We also assessed whether frailty as defined by ultrasound measurements predicted adverse discharge disposition. Quadriceps depth was associated with unplanned skilled nursing facility admission and delirium with good discriminatory values. This is important for our surgical patients because adverse discharge disposition or unplanned skilled nursing facility admission indicates a decline in activities of daily living or independence. Delirium may be closely associated with postoperative neurocognitive dysfunction.29 Most patients seek planned surgical intervention to improve quality of life and reduce disease burden. Faced with increased likelihood of declining activities of daily living, short- or long-term skilled nursing facility care, or postoperative cognitive dysfunction, patients may elect to postpone elective surgery until they are optimized. In our study, 100% of not-frail patients went home after surgery where only 55% of frail patients went home. Knowing frailty status provides useful information regarding the risk of worse outcomes and gives perioperative health providers the ability to have meaningful discussions regarding risk.
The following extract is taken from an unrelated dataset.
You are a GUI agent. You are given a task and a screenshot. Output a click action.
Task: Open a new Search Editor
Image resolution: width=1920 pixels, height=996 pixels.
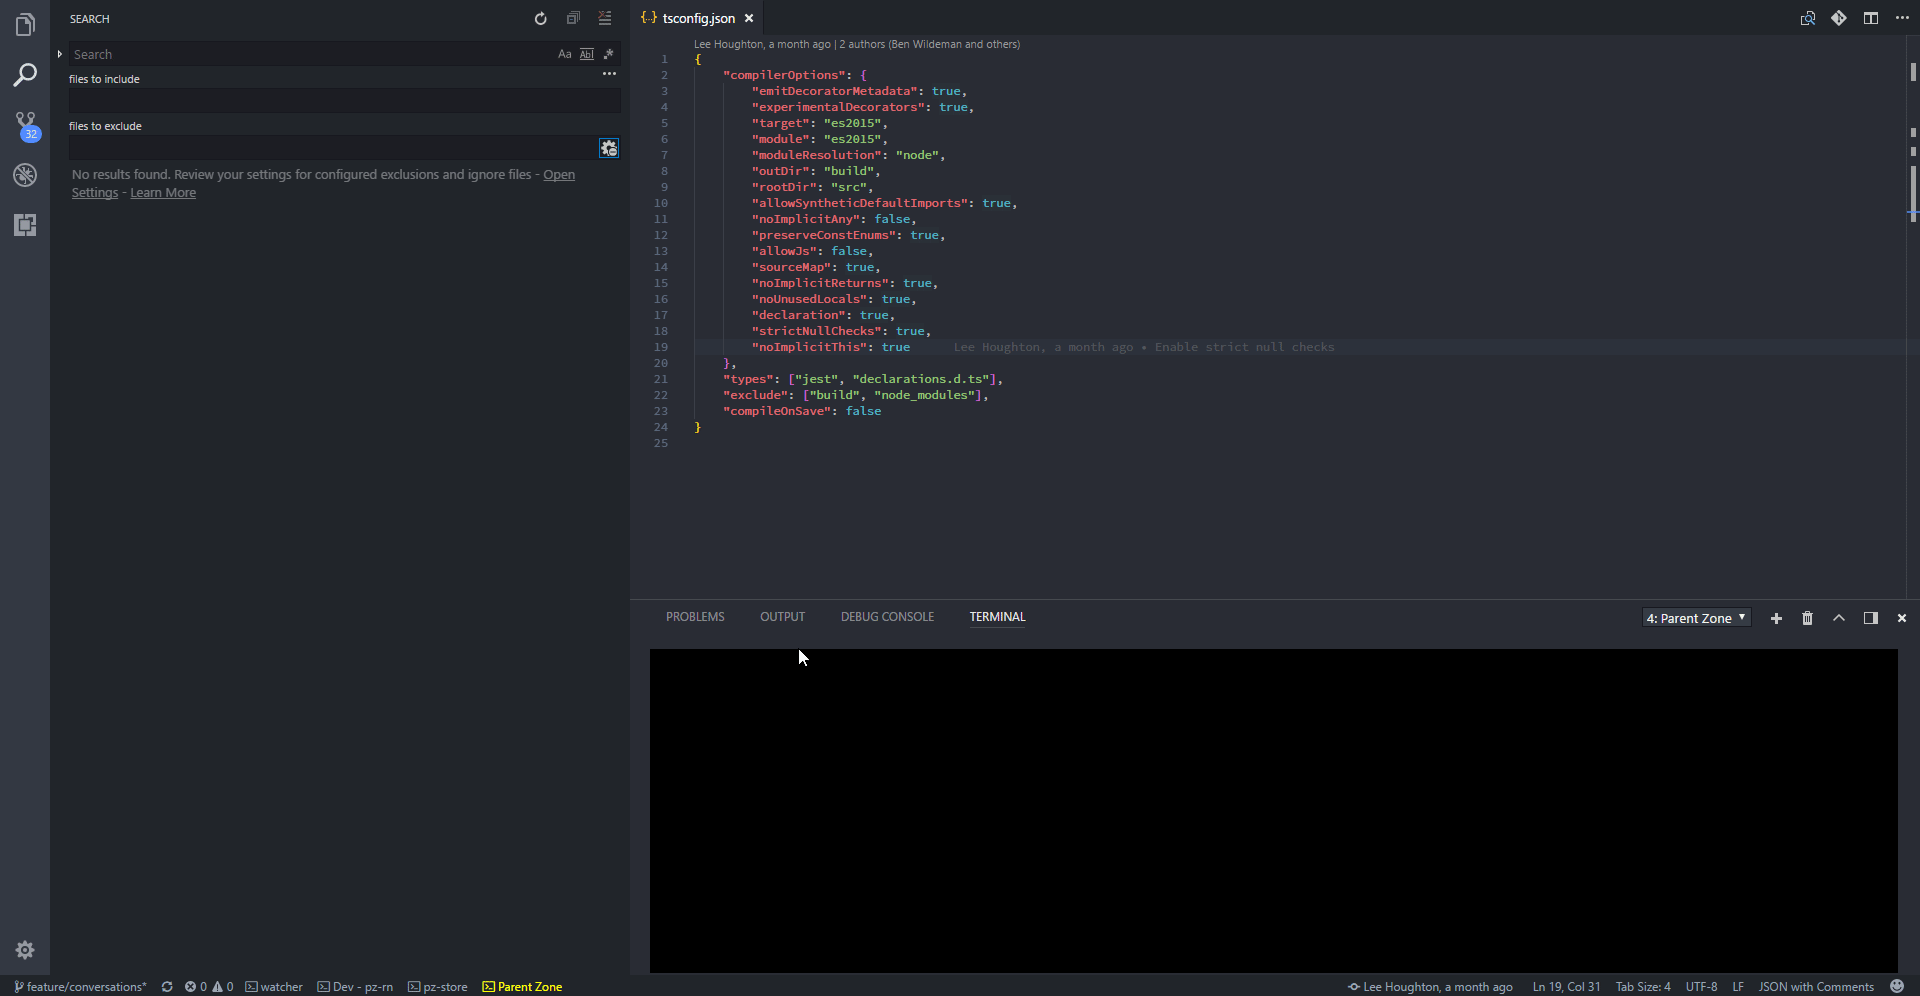coord(573,18)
Previously, Salim et al.30 found that postoperative ultrasound measurements of thigh muscles correlated with total lumbar skeletal muscle cross-sectional area on patient computed tomography scan to identify sarcopenia and that the inverse relationship between thigh muscle thickness and frailty existed in a group of older adults undergoing abdominal surgery. In the surgical ICU, Mueller et al.16 found that serial ultrasound measurements of the rectus femoris tracked well with sarcopenia and correlated with frailty. Our study adds to the scientific body of work by showing broader applicability of ultrasound-based frailty assessments in a heterogenous patient population that can be used preoperatively to identify those at risk for frailty and worse postoperative outcomes. Together, all three studies suggest that ultrasound-based frailty assessments can be used by perioperative physicians for preoperative surgical risk stratification, in critical care patients, and postoperatively to identify risk of postoperative complications.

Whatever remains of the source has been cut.